SYSTEM Cited by 2 sources
Meta Twine¶
Twine is Meta's core container orchestrator — the system that schedules, allocates, and manages the lifecycle of all services across Meta's data center regions. It is the successor/evolution of Tupperware (Meta's earlier container/cluster management system).
Architecture¶
Twine's control plane comprises several critical services:
- Scheduler — determines where and when containers run
- Allocator — manages resource allocation across the fleet
- Broker — message broker for inter-service communication (built on Delos)
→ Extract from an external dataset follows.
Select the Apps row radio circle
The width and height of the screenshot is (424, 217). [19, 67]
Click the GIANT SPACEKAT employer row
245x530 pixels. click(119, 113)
- Zelos — coordinator service
These control-plane services are themselves deployed by Twine, creating an inherent bootstrapping circular dependency during region-level cold starts.
Region-Wide Coordination¶
Twine uses unavailability events (UEs) as a region-wide asynchronous signaling mechanism to coordinate service shutdown and recovery during power events and other region-scale disruptions.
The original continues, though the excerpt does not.